The energy sector exposes many free market shibboleths. It is also ironic that the most deliberate policy attempt to inject competition into the system saw its posterchild Bulb, with 1.7 million customers, pass into administration at great public expense. Separately, the complex energy pricing systems that have facilitated the current surge in energy costs undermines the logic of efficient markets where supply and demand neatly intersect. At one end of the supply chain, commodity prices are prone to volatile cycles, exacerbated by the herdlike behaviour of speculators on financial markets. At the other end, household bills are tied to the highest costing source in the energy mix—natural gas—preventing the low cost of renewables from being passed on to consumers.
The Public Behind the Private
As with most strategically important sectors, the oil and gas industry is a perfect example of private enterprise flourishing on the back of public support. From licensing procedures that lease out these highly sought after drilling and exploration rights, to the generous state investment subsidies and tax reliefs that grease their routine operations, the system is at every stage underwritten by the financial and legal backing of the state. Meanwhile, Shell and BP’s Q3 contribution to Rishi Sunak’s reluctantly introduced ‘energy profits levy’ was little to nothing. As ever, ‘privatise the gains, socialise the losses’ is the governing principle.

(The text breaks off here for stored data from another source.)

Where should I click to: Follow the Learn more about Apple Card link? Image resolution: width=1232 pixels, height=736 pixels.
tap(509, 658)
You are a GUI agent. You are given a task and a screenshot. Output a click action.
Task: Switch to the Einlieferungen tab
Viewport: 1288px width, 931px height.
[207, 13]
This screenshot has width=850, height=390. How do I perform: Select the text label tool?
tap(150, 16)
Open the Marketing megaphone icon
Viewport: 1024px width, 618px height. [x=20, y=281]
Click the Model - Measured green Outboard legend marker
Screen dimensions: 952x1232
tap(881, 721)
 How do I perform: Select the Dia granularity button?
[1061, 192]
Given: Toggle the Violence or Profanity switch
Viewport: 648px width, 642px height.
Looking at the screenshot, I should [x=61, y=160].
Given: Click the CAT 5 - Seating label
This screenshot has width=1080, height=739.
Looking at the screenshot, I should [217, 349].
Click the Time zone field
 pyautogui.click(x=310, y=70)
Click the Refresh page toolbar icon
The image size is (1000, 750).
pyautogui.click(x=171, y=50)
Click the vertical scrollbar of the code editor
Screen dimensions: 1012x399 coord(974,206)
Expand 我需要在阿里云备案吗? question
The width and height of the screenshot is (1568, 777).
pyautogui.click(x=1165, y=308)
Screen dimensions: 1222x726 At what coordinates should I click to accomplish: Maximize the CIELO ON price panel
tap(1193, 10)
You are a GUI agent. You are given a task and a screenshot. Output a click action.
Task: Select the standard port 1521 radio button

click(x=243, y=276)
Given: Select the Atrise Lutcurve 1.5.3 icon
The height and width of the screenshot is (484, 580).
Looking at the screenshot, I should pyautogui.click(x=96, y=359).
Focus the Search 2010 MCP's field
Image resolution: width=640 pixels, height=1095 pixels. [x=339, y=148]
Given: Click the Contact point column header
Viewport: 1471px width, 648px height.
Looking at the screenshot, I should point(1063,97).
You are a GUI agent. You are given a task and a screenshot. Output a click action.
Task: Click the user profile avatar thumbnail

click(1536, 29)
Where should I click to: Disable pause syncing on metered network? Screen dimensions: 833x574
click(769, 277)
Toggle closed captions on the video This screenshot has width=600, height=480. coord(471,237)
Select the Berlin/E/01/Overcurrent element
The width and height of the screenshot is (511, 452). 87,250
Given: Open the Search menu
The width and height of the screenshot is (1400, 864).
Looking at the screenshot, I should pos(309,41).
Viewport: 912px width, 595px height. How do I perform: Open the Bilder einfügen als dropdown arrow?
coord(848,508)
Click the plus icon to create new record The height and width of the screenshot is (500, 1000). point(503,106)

The ideology is not merely perverse at a distributive level; it fundamentally debilitates society’s efforts to coordinate shared objectives, such as managing a pandemic or fighting climate breakdown. As Juan Carlos Boué and Philip Wright have written, despite owning these resources, the state has turned itself into a mere ‘adjustment variable, to be fiddled with in order to secure the profitability of sub-marginal investment profits’. More generally, rather than directly martialing its own sovereign resources towards its public objectives, the state must instead entreaty privileged private interests into doing the job for them but according to an entirely separate incentive system (the profit motive), which the state must accordingly re-calibrate through elaborate and ultimately costly manoeuvres that hollow out the very public balance sheet they purport to be protecting. This convoluted process by the ‘de-risking state’ is central to what Daniela Gabor has termed the ‘Wall Street Consensus’.
If there’s a positive message hidden in the above, it’s that there’s nothing immutable about how our economy metabolises shocks from wars, pandemics, and other crises. But the institutional transformations needed to take advantage of that fact are deep. More extensively taxing windfall profits and shareholder payouts are necessary measures to relieve the current crisis and put money back in the hands of the households that need it, but remedying its roots requires reasserting the state as a strategic player that must deliver on the public’s claim to our shared wealth.